Farming on the red planet is far more difficult in comparison to growing crops on Earth. The Martian soil constitutes of crushed volcanic rock and is devoid of any organic material. Such a combination thus makes it completely impossible for plants to survive.
NASA’s Kennedy Space Center and the Florida Tech Buzz Aldrin Space Institute are utilizing simulated ‘Martian gardens’ which in future can help astronauts survive during future manned missions to the red planet.
Further, this experiment will also help astronauts to garden in space and perform several experiments upon plant biology at the International Space Station (ISS). “We are using advances in science to learn about increasing plant production to supplement astronauts’ diets,” said Trent Smith, project manager for the Vegetable Production System (Veggie) experiment at NASA’s Kennedy Space Centre.

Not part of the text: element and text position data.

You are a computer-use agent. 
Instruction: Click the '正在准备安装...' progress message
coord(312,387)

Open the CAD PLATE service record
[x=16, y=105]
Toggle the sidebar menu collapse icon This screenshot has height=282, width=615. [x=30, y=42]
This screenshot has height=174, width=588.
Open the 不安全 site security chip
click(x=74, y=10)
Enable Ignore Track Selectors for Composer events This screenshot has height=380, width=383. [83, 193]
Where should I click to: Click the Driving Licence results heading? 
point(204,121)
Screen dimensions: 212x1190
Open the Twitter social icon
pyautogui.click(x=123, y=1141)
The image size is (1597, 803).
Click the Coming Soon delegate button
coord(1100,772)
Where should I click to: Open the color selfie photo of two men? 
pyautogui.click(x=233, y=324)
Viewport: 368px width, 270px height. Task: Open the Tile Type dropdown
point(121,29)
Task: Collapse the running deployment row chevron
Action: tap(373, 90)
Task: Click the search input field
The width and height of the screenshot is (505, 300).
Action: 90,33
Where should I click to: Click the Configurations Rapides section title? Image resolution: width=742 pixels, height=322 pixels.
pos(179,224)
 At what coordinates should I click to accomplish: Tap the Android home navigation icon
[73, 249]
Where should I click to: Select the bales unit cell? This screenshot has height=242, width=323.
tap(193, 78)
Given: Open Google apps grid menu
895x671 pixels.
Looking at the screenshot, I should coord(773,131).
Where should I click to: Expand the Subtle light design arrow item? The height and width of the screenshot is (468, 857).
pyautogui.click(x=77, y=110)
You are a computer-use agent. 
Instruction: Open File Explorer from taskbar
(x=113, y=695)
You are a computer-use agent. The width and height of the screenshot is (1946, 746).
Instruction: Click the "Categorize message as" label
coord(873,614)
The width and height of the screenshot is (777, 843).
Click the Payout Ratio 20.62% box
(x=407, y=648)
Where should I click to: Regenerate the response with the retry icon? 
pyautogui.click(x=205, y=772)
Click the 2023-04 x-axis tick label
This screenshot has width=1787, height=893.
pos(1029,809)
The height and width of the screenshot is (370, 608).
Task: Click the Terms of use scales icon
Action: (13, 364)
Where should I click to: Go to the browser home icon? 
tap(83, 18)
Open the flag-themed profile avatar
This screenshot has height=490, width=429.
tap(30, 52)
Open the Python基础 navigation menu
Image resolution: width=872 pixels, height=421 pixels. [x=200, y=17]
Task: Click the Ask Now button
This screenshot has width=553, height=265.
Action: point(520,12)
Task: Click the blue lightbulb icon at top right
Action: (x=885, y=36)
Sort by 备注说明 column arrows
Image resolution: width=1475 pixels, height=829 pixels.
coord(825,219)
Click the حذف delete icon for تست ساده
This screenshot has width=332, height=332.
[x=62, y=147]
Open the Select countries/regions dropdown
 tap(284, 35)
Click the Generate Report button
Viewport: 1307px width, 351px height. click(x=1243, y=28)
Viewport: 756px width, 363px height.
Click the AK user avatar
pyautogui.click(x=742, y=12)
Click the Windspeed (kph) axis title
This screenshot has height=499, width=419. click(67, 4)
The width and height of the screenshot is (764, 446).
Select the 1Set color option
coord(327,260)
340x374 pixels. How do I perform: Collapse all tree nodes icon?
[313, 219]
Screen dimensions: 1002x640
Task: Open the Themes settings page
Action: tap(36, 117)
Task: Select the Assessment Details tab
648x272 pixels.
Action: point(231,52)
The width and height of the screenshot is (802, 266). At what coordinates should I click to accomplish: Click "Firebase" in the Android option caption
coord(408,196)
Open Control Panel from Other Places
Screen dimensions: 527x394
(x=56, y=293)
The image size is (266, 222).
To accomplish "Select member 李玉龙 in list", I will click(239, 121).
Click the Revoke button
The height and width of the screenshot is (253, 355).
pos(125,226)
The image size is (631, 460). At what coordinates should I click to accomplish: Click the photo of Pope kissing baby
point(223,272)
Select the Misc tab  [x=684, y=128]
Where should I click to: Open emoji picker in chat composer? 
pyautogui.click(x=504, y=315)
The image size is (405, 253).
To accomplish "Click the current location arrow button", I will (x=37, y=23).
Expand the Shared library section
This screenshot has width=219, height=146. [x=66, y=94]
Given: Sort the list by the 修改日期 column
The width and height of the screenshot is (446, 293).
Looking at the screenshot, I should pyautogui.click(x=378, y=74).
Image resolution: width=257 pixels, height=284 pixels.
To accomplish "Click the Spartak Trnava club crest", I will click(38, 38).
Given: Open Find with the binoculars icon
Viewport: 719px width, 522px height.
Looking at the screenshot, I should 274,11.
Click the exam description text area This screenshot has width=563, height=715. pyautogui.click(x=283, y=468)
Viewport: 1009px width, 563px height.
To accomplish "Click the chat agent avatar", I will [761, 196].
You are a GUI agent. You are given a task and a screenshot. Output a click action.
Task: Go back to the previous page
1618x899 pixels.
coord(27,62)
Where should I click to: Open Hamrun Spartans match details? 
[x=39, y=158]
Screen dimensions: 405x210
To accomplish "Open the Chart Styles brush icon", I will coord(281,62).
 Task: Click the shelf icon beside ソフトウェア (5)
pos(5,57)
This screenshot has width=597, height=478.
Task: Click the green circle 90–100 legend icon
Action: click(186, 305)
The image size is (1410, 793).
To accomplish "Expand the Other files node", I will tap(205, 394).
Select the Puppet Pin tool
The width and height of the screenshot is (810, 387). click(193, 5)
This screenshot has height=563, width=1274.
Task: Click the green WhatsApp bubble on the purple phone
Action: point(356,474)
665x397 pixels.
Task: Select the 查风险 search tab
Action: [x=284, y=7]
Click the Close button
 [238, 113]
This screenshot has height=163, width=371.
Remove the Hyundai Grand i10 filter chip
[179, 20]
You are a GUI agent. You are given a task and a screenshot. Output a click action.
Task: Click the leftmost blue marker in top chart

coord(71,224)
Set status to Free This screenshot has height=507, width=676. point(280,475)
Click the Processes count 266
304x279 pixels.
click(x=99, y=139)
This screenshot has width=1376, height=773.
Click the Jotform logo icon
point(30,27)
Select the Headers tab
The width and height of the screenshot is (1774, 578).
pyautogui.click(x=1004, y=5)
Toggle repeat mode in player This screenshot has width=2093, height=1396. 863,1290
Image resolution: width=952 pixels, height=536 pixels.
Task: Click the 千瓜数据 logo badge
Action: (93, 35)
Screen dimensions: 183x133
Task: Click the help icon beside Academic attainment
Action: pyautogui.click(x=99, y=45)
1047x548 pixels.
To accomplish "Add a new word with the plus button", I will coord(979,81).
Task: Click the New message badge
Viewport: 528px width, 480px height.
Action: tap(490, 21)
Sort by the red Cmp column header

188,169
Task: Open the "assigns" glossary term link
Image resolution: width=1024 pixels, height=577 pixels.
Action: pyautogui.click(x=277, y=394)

Researchers used Hawaiian soil for testing the amount of soil needed for simulating ‘Martian gardens’. This soil also came in handy for testing effective nutrients to be added to Martian soil; which in turn will help in enhancing crop yield on the red planet.
Further, they have revealed that lettuce can be grown on Mars-like soil simulant without using additional nutrients. However, such lettuces had weaker roots and a slower germination rate. Some plants which researchers are trying to grow during the test constitute radishes, Swiss chard, kale, Chinese cabbage, snow peas, dwarf peppers and tomatoes – selected menu for astronauts.